Design and practical implementation of efficient power-factor-corrected switching regulators based on reduced redundant power processing principle

Abstract

Power-factor-corrected switching regulators effectively eliminate the current harmonic distortions of the AC mains, associated with large non-linear loads, capacitive loads, and inductive loads from the electric machinery and electronic systems. Switching regulators with power factor correction (PFC) and fast voltage regulation are constructed by two simple converters with an energy storage element. Simple and typical power-factor-corrected switching regulators are connected with their the converters and the storage element serially. The main drawback of this approach is that the efficiency of these arranged switching regulators is inevitably reduced by the two power processing stages, the two simple converters. To solve the efficiency problem, non-cascaded switching regulators are proposed.

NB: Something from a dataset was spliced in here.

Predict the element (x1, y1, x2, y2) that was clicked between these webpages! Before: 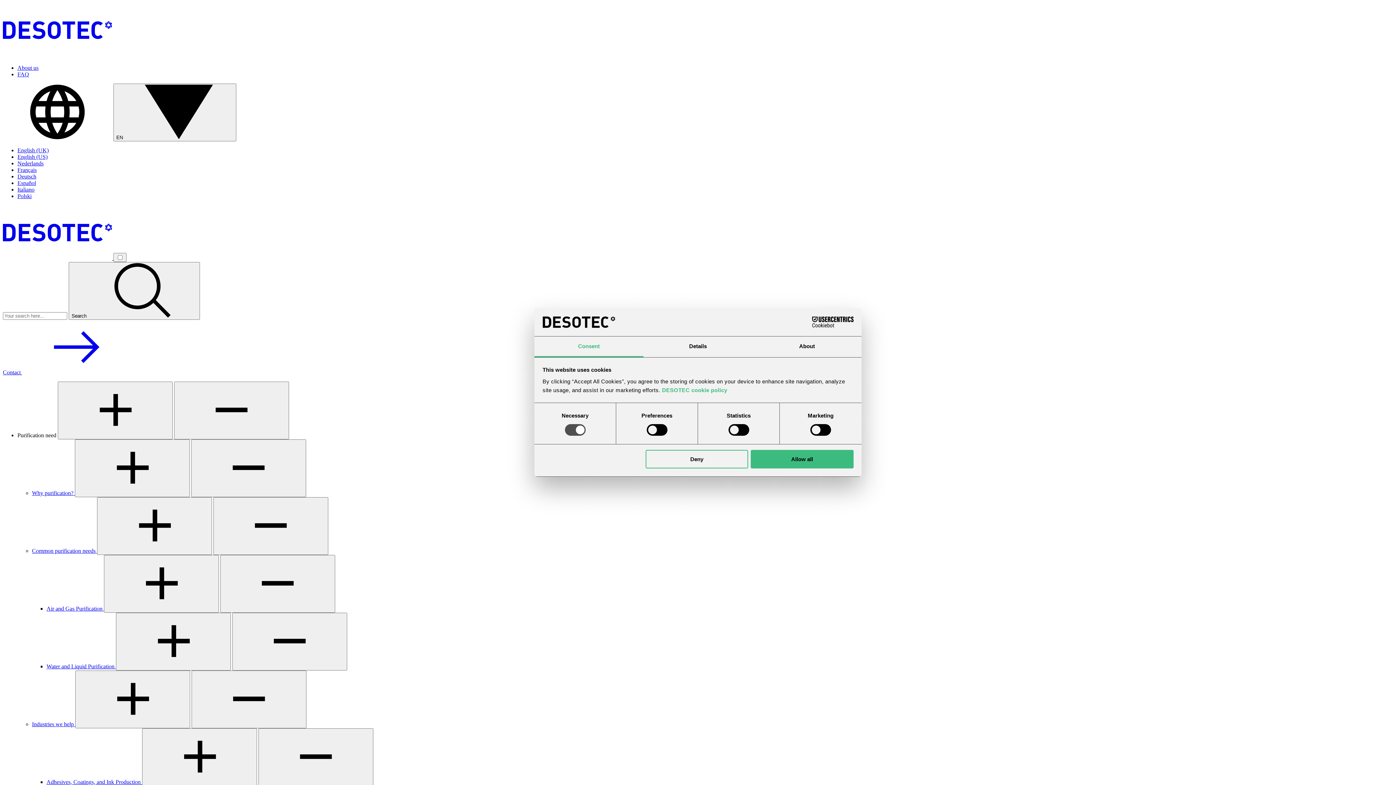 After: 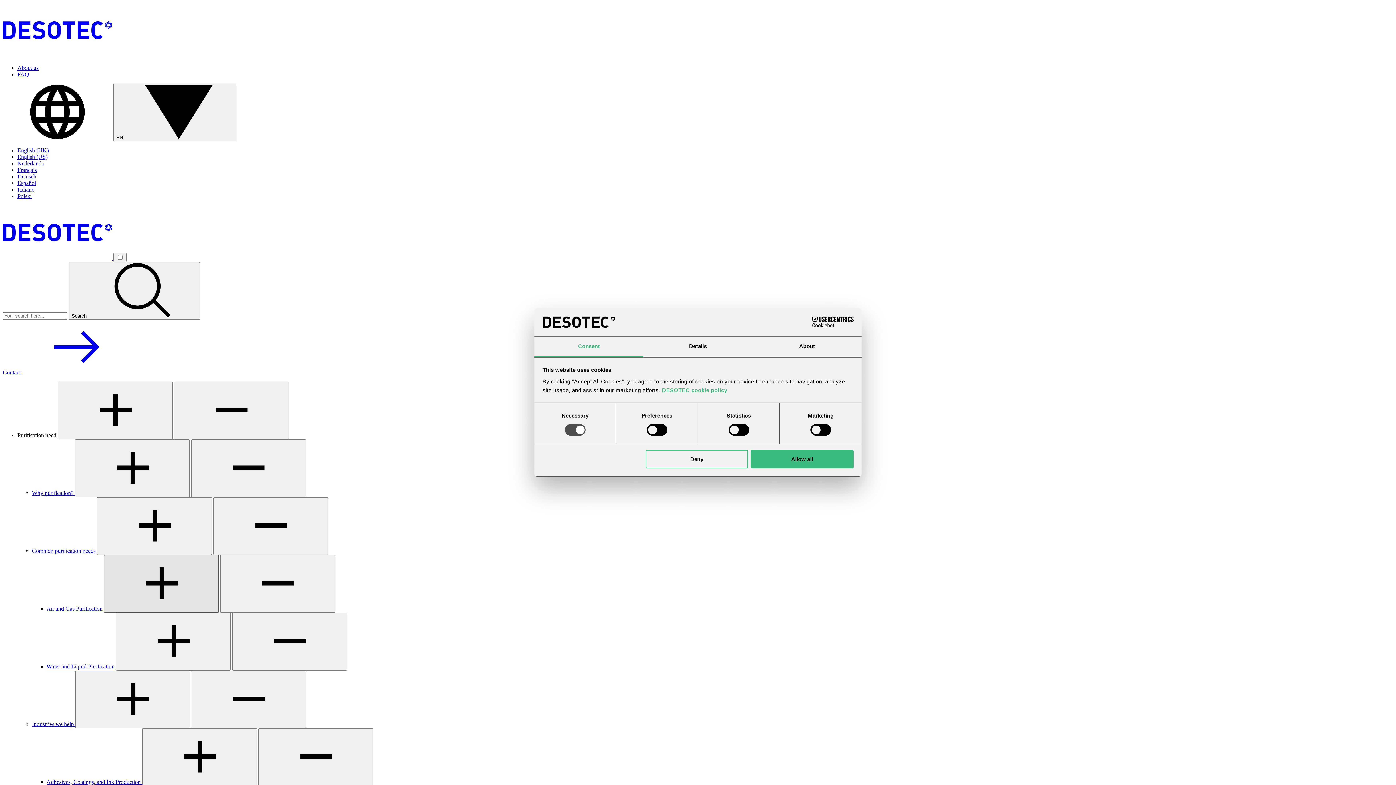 Action: bbox: (104, 555, 218, 613)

Unlike the typical power-factor-corrected switching regulators, the non-cascaded power-factor-corrected switching regulators allow part of the input power to be processed by only one power stage, thereby reducing the amount of power redundantly processed by the two constituent power stages. Unfortunately, industry has been slow to appreciate and exploit the considerable advantages of the non-cascaded power-factor-corrected switching regulators. There seem to be the reason for that: the lack of detail, systematic comparison, and practical information on the non-cascaded power-factor-corrected switching regulators. The objective of this study is to fill this gap by providing a well-organized compendium of useful information for the switching regulator design engineers who want to understand the practical detail of the non-cascaded power-factor-corrected switching regulators for accomplishing an optimal in their designs. Two non-cascaded power-factor-corrected switching regulators have been constructed and tested for validating the reduced-redundant-power-processing (R2P2) principle. A rigorous and detail comparison of the switching regulators output power level, circuit complexity, components stress, and control methodological are reported.